> **PROBLEM TO WORK ON**
Only lines with the word "pixels" belong in the answer; copy them from the records below.

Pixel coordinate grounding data
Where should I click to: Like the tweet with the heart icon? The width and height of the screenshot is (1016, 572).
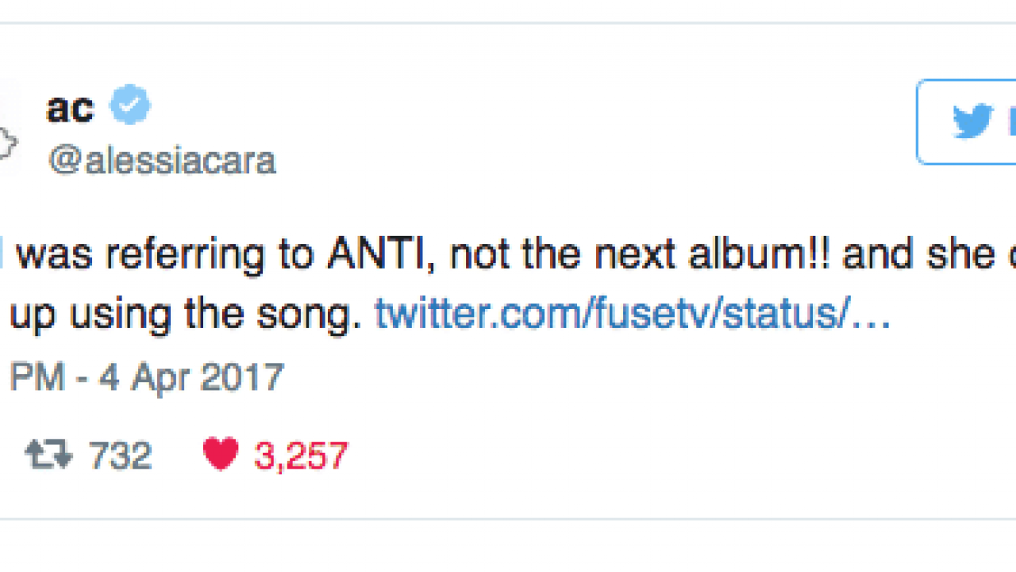(x=221, y=455)
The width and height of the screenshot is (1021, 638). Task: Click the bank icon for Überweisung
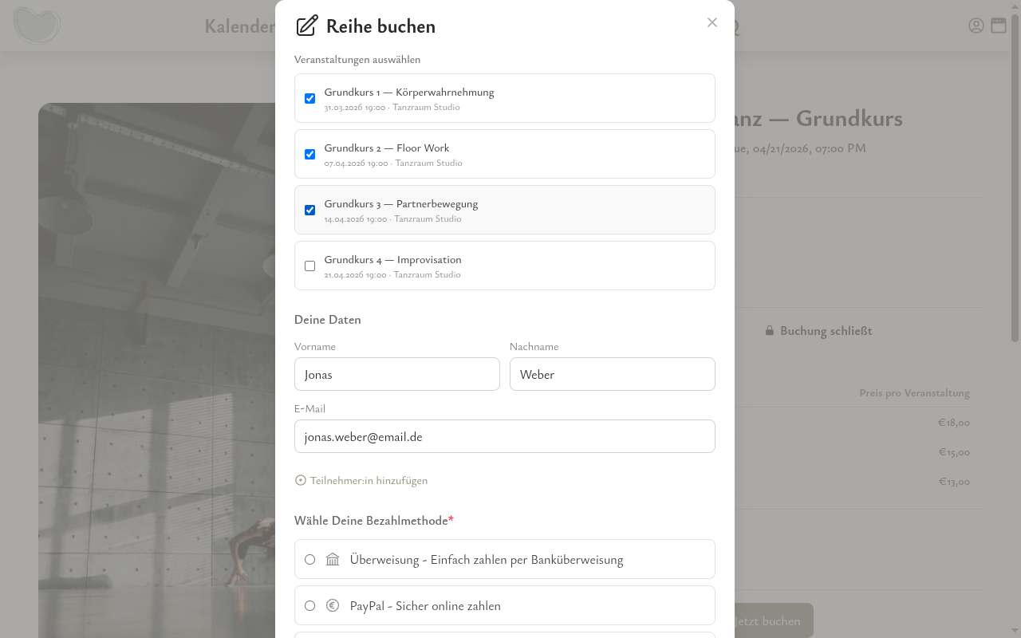(x=333, y=560)
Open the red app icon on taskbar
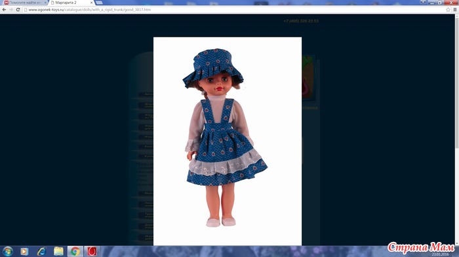Viewport: 459px width, 257px height. pyautogui.click(x=92, y=252)
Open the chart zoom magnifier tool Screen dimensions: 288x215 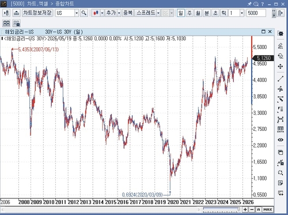281,173
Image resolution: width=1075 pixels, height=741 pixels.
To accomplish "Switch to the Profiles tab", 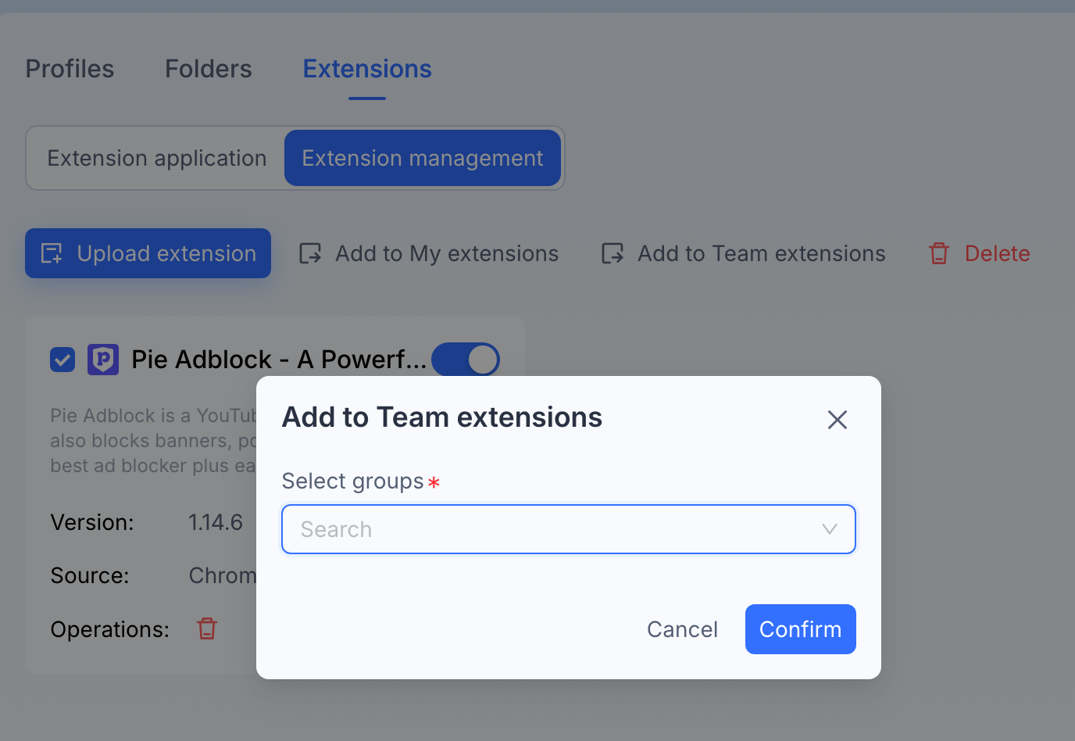I will tap(70, 69).
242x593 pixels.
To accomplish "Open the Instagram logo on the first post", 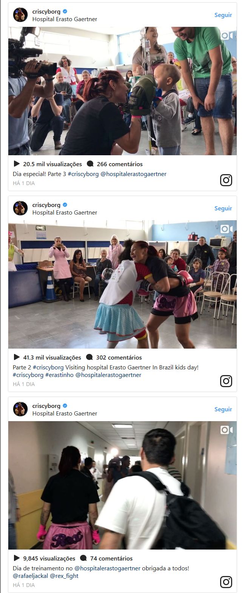I will coord(226,180).
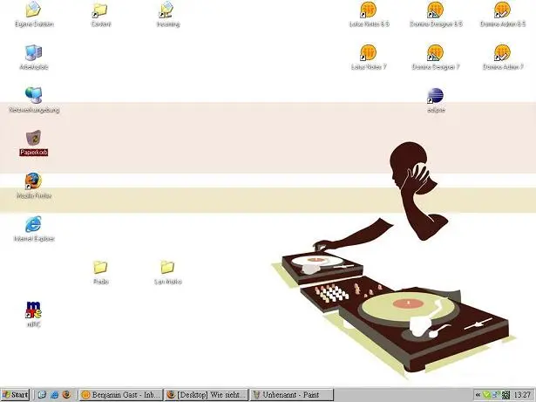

> **RESPONSE AREA**
Image resolution: width=1075 pixels, height=741 pixels.
242x593 pixels.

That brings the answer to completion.